Center of the Nation
The geographical center of the 50 states is on a windswept patch of prairie about 20 miles from Belle Fourche, South Dakota, in the western part of the state. Below is the actual site of the Center of the Nation and the official monument at Belle Fourche.

Center of the 48 States
The geographical center of the 48 states is a pasture near in Lebanon, Kansas, in the north-central part of the state, just south of the Nebraska state line.

Population center of the U.S.
The U.S. population center, as calculated in the 2010 census, is Plato, Missouri (photo below, left), a shift of about 23 miles southwest from Edgar Springs, Missouri, the population center in the 2000 census. That's about 1,000 miles from the first center of population in 1790, near Chestertown, Maryland.

Geographical Center of North America
Rugby, North Dakota, marks the geographical center of North America. The monument is flanked by the U.S., Canadian and Mexican flags. A few blocks away is the Northern Lights Tower, an illuminated steel structure dedicated to the Aurora Borealis.

Easternmost point of the U.S.
Lubec, Maine, is the easternmost town in the U.S. The easternmost point is at West Quoddy Head. Below is the famous lighthouse at Quoddy Head on a foggy day.

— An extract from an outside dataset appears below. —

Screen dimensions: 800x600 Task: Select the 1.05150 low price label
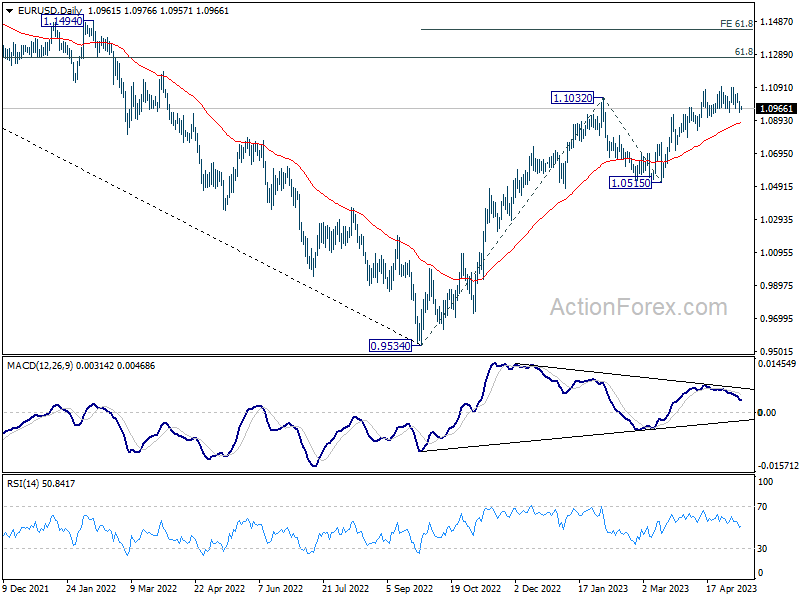point(631,183)
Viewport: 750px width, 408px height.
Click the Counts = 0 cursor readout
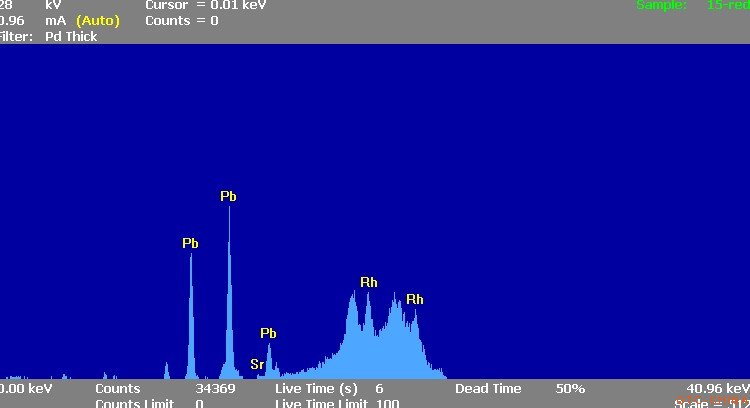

Westernmost point of the Lower 48
Cape Alava, Washington, the westernmost point of the Lower 48, is a six-mile (round-trip) hike through part of Olympic National Park from the westernmost town of Ozette.

Northernmost point of the Lower 48
Northwest Angle, Minnesota, a fishing and boating paradise at the "Top of the Nation," is accessible by road through a corner of Manitoba, Canada. Make sure you have your passport and be prepared to spend time at customs stations. You also have to check in with U.S. and Canadian authorities via videophone (one of them is in a tiny shack, pictured here) when entering and leaving the Northwest Angle by road.

Southwestern-most point of the U.S.
Fifteen miles south of San Diego, in Border Field State Park, is the southwest corner of the United States. This beautiful spot on the ocean is accessible only on weekends, and it is advisable to call ahead to make sure the road isn't flooded. You can see the fence along the border with Mexico.

Southernmost city in the U.S.
This monument at Key West, Florida, used to include a statement that it is "90 Miles to Cuba." This is what the monument looked like in December of 2008. It does not mark the actual sothernmost point. The other photos show a beach at nearby Fort Zachary Taylor State Park, the southernmost point accessible to the public. The actual point is on U.S. Navy property.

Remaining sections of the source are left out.